What the task requires: Print out every line of the listing below without changing anything.

(Saved items from a collection)
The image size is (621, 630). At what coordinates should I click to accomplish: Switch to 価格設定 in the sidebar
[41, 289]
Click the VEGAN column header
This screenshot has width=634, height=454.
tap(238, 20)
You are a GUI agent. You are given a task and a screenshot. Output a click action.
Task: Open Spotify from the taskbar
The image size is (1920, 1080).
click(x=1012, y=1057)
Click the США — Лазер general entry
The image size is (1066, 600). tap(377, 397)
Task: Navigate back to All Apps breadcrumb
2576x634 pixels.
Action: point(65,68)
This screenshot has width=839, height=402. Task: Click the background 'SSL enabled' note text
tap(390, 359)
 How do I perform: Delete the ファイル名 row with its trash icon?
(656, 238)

Correct output:
The image size is (621, 630). At what coordinates should I click to accomplish: Switch to 価格設定 in the sidebar
[41, 289]
Click the VEGAN column header
This screenshot has width=634, height=454.
tap(238, 20)
You are a GUI agent. You are given a task and a screenshot. Output a click action.
Task: Open Spotify from the taskbar
The image size is (1920, 1080).
click(x=1012, y=1057)
Click the США — Лазер general entry
The image size is (1066, 600). tap(377, 397)
Task: Navigate back to All Apps breadcrumb
2576x634 pixels.
Action: point(65,68)
This screenshot has width=839, height=402. Task: Click the background 'SSL enabled' note text
tap(390, 359)
 How do I perform: Delete the ファイル名 row with its trash icon?
(656, 238)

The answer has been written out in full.